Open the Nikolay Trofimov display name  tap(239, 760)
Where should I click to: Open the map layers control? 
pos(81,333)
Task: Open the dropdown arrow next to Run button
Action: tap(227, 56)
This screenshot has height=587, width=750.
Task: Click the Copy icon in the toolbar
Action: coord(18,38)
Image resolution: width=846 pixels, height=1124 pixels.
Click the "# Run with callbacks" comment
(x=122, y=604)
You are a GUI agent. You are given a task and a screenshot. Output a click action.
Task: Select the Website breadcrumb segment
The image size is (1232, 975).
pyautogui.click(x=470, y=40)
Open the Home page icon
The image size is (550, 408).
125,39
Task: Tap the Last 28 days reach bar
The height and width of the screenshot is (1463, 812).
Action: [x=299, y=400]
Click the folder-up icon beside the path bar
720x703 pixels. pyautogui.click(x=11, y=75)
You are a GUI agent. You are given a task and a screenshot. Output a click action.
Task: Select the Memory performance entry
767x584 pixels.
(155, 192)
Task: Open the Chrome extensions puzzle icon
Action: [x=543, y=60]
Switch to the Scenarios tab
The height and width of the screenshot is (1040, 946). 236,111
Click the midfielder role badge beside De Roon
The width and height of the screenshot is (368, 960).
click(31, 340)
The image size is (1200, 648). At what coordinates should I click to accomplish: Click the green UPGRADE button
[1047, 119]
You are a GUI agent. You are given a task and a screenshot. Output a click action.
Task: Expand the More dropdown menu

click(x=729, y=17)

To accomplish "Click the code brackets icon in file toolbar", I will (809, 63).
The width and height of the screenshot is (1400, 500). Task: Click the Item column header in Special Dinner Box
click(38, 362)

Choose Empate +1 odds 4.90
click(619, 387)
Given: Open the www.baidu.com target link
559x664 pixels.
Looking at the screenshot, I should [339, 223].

---

» EXERCISE AIM
Beginning with the line that holds "Choose Empate +1 odds 4.90" and ending with the last line of the material, output each line exactly and nothing beyond them.

» SOLUTION TO THE EXERCISE
Choose Empate +1 odds 4.90
click(619, 387)
Given: Open the www.baidu.com target link
559x664 pixels.
Looking at the screenshot, I should [339, 223].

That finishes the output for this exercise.